ISPO Panel: Teaming up for Circularity
Circularity can be considered a critical sustainability theme within the fashion and textiles industry. The European Commission Green Deal and Circular Economy Action Plan has named the textile industry as one of its priority areas. Industry wide challenges require action and collaboration in order to make impact. The ISPO Munich panel took a deep dive into the world of collaboration in circularity.
Speaking with James Tarrier, Director of Platform Innovation at adidas, Katrin Ley, Managing Director at Fashion for Good and Helena Braun, Member of Cabinet, Executive Vice-President for the European Green Deal, Frans Timmermans at European Commission. The session gathered insights from the panelists who shared their view on circularity and The New Cotton Project.
The New Cotton Project
In a world first for the fashion industry, twelve pioneering players are coming together to break new ground by demonstrating an entirely circular model for commercial garment production.
Katrin Ley said “The opposite of circular is a linear model, and that is what we are experiencing mostly today in the fashion industry. Which is a process that starts from raw material extraction and has typically a process of creating garments in a rather resource intense way, eventually a majority of those products will end up in landfill.
What we are working towards is a closed loop circular model, which means taking the waste of one process and using that as input and feedstock for a new process and product. Making sure we use resources in the most efficient way, with no harmful chemicals etc.

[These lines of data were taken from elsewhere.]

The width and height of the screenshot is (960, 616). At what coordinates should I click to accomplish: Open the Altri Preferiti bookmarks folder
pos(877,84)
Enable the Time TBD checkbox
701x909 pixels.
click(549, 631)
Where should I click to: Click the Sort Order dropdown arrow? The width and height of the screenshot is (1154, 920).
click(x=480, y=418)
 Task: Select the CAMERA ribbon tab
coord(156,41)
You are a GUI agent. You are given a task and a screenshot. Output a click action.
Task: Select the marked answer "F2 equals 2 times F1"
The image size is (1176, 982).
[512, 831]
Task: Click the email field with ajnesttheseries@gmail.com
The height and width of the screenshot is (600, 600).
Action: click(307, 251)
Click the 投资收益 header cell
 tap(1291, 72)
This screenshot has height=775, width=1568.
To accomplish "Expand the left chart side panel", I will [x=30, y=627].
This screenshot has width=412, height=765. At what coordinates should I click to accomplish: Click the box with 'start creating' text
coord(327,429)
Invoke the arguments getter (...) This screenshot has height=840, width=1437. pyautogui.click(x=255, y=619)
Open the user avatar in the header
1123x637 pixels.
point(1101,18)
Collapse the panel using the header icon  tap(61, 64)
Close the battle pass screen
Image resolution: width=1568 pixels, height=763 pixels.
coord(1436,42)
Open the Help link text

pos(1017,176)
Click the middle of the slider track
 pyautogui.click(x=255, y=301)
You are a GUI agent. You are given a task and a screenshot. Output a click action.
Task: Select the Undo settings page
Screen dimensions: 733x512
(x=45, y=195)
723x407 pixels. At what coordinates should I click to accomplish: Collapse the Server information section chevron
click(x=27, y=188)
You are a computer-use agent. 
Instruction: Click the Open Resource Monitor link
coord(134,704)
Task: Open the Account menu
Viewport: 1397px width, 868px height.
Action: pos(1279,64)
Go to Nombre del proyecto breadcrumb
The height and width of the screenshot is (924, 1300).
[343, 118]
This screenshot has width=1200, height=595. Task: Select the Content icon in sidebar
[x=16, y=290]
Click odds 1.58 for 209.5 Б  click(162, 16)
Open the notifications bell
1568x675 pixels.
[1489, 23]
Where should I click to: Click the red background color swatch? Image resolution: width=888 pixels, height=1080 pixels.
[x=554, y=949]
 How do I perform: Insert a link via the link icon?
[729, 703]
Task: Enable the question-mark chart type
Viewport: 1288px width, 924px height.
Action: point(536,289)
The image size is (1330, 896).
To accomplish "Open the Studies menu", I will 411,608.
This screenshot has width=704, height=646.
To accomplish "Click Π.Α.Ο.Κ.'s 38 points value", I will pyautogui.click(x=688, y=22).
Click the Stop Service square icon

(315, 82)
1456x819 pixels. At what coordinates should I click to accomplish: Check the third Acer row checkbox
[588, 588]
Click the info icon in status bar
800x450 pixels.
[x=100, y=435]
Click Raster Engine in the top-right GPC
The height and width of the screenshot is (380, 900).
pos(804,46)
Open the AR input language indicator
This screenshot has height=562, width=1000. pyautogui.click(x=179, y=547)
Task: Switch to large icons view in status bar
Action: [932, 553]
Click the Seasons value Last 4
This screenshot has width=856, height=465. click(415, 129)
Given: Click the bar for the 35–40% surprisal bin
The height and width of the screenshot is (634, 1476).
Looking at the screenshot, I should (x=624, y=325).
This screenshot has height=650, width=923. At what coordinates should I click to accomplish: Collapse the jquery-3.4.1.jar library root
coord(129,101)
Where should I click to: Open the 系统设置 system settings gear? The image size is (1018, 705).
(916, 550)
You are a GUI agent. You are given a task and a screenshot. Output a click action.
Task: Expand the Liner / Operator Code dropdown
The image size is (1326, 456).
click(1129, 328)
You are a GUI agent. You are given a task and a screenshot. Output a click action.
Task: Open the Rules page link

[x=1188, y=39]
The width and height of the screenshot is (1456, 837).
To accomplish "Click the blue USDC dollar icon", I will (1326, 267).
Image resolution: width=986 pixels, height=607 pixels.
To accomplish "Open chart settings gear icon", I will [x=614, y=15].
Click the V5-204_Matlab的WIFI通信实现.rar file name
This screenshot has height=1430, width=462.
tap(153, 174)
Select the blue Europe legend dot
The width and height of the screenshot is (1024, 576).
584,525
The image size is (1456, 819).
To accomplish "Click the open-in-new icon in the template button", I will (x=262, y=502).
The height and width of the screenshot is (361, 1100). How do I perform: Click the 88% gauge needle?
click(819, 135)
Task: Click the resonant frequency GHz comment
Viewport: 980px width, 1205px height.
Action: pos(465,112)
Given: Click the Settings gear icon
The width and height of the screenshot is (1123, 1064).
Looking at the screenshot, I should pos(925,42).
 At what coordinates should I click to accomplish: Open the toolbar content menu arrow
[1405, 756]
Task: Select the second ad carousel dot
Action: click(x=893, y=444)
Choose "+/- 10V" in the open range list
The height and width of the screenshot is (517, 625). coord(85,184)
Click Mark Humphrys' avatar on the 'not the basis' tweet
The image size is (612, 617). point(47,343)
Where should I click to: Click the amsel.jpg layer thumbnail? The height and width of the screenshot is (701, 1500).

To achieve that, clearly ‘business as usual’ doesn’t work; you need innovation at scale, and that requires various parties to come together and collaborate.”
The new cotton project is being supported by the EU’s horizon 2020 programme. It aims to demonstrate and launch a high performance biodegradable regenerated new cotton textile to consumers, using an innovative supply chain and the technology of Infinited Fiber Company who are hosting this consortium. The fibres will be used to create different types of fabrics for clothing that will be designed, manufactured and sold by global brand adidas and companies in the H&M Group. The project also aims to act as an inspiration and steppingstone for further, larger, circular initiatives in the industry going forward.
“Circularity requires innovation and collaboration, in an orchestrated way, ideally there is a disruptive innovator, there is a brand that can signal demand, but you need collaboration across the supply chain. And that includes manufacturers, recyclers, funders and policy makers to come together to help scale innovation.“ said Katrin.
adidas has a strategy towards becoming more circular as a company. Working with companies and projects like the New Cotton Project is a way to stay ahead on leading innovations and support this strategy.
“Our role within this consortium is to try to make sure all the right pieces of the puzzle are there, from the waste collecting to the sorting, from the new fiber creation all the way to garment. And then how we interact with the consumer when we are trying to launch a product which is designed and made to be remade.” James Terrier states “The beauty of it is if we are successful we already have all the best actors across Europe and a ready made supply chain to really scale this quickly and engage the consumer, to make ourselves and the industry more circular.”
Helena spoke about the recent EU adopted Circular Economy Action Plan. This is changing how products are designed, produced and consumed in the EU market and ensuring sustainable products become the market norm.
One of the key initiatives the EU are putting into place is the Sustainable Product Policy Legislation, which they are planning to adopt by the end of 2021. This outlines how products need to become more durable, recyclable, repairable and looks at new business models. Helena states “The New Cotton Project is crucial to support this initiative.”
The final words from Katrin “We truly believe that a consortium type set up, that involves the supply chain, that involves brands, that involves funders and policy makers, is really what it takes to scale these innovations. We believe this is the holy grail to move the innovations forward on the road to scale”.
“No one brand or organization can really drive the change to circularity all by themselves.” added James “Where the EU have led in previous legislation, others will follow.”